Courses

An introduction to discrete mathematics covering proof techniques, recursion and structural induction, recurrences, functions and relations, graphs and trees, finite automata and regular expressions, and counting.

One of the more rigorous linear algebra offerings at UW–Madison. We began with abstract properties of vector spaces, subspaces, and fields, then covered matrix computation, eigenvalues, diagonalization, Gram–Schmidt, and orthogonal complements. Notes in whuang369/MATH-341.

My first formal CS course at UW–Madison. Covered Java fundamentals (objects, polymorphism) and elementary data structures (BST, heap). Ten Java programming assignments.

Compilation, basic digital logic, and assembly programming in LC-3.

The final course in the Java sequence. Practical tooling (Linux, git) alongside algorithms (Kruskal, Dijkstra) and data structures (red-black trees).

> _Data lines_:

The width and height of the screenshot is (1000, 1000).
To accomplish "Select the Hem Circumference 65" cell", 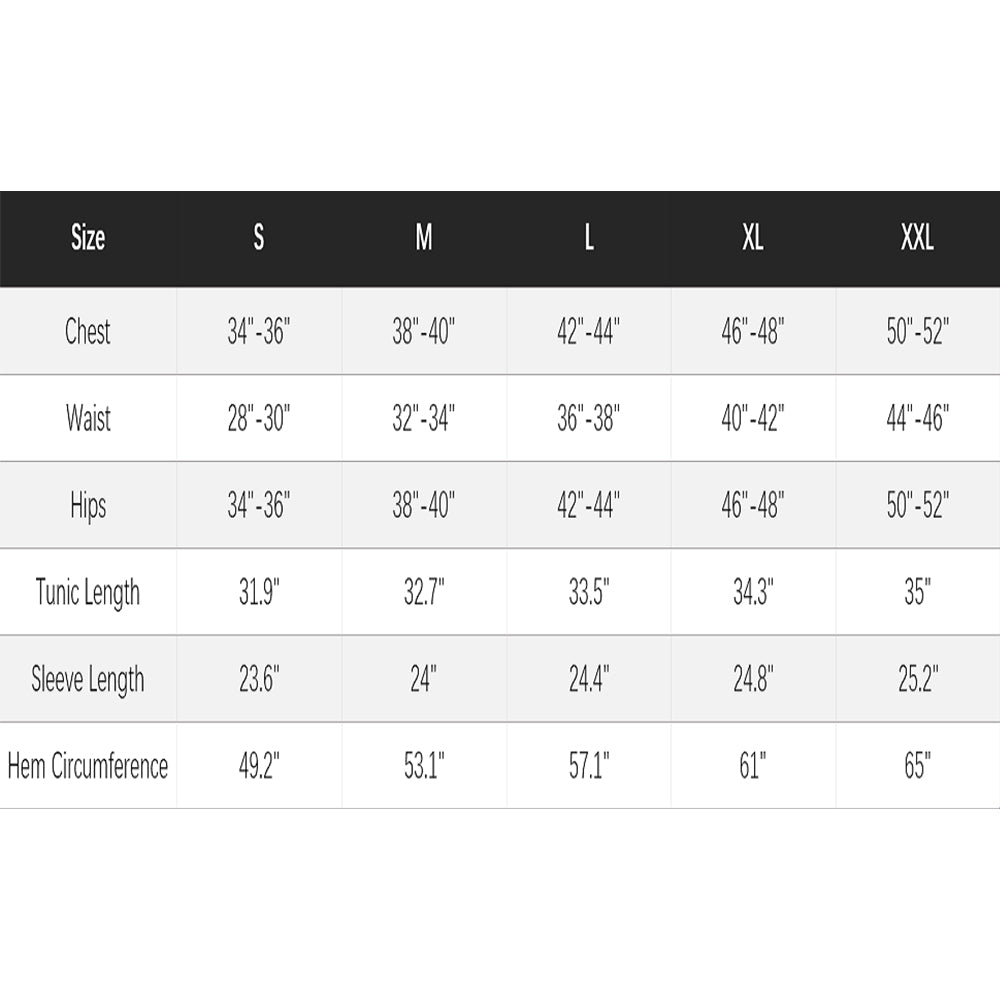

> _Exercises_:
1. In the course listing, the linear algebra description says the course began with abstract properties and then covered further topics. List every topic it names in that later group.
2. Reproduce the passage of the course listing between "An introduction to" and "expressions, and counting.", inclusive.

> _Solutions to each task_:
1. matrix computation, eigenvalues, diagonalization, Gram–Schmidt, orthogonal complements

2.
An introduction to discrete mathematics covering proof techniques, recursion and structural induction, recurrences, functions and relations, graphs and trees, finite automata and regular expressions, and counting.